[THE PROBLEM]
Please return exactly the lines from the one containing "This screenshot has height=368, width=576." through the end of the records, including both.

"""

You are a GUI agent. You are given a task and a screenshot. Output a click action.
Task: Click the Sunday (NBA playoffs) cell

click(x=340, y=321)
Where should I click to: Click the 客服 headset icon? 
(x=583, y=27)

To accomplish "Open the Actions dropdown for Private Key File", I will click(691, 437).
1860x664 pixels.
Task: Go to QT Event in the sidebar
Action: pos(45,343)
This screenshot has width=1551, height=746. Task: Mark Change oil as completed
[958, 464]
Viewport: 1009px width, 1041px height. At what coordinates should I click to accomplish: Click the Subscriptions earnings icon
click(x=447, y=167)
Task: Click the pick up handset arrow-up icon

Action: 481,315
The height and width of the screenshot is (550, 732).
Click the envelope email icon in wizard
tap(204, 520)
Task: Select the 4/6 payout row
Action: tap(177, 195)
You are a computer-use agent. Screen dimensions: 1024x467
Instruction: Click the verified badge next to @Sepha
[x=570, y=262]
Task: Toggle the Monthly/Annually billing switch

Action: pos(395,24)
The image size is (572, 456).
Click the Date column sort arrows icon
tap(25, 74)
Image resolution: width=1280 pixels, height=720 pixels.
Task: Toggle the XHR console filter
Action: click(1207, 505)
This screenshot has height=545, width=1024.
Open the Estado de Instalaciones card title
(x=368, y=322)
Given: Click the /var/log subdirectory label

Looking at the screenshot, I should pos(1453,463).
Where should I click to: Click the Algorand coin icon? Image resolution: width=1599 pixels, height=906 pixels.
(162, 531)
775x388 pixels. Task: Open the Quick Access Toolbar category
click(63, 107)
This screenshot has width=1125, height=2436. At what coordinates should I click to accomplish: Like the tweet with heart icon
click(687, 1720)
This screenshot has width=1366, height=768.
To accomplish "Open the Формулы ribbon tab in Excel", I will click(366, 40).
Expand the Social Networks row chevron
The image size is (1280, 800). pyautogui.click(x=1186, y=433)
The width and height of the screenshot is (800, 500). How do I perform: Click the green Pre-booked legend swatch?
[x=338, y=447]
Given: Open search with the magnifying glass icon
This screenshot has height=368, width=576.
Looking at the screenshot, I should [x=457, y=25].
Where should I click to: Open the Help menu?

"""

[RESULT BELOW]
This screenshot has height=368, width=576.
Looking at the screenshot, I should [x=457, y=25].
Where should I click to: Open the Help menu?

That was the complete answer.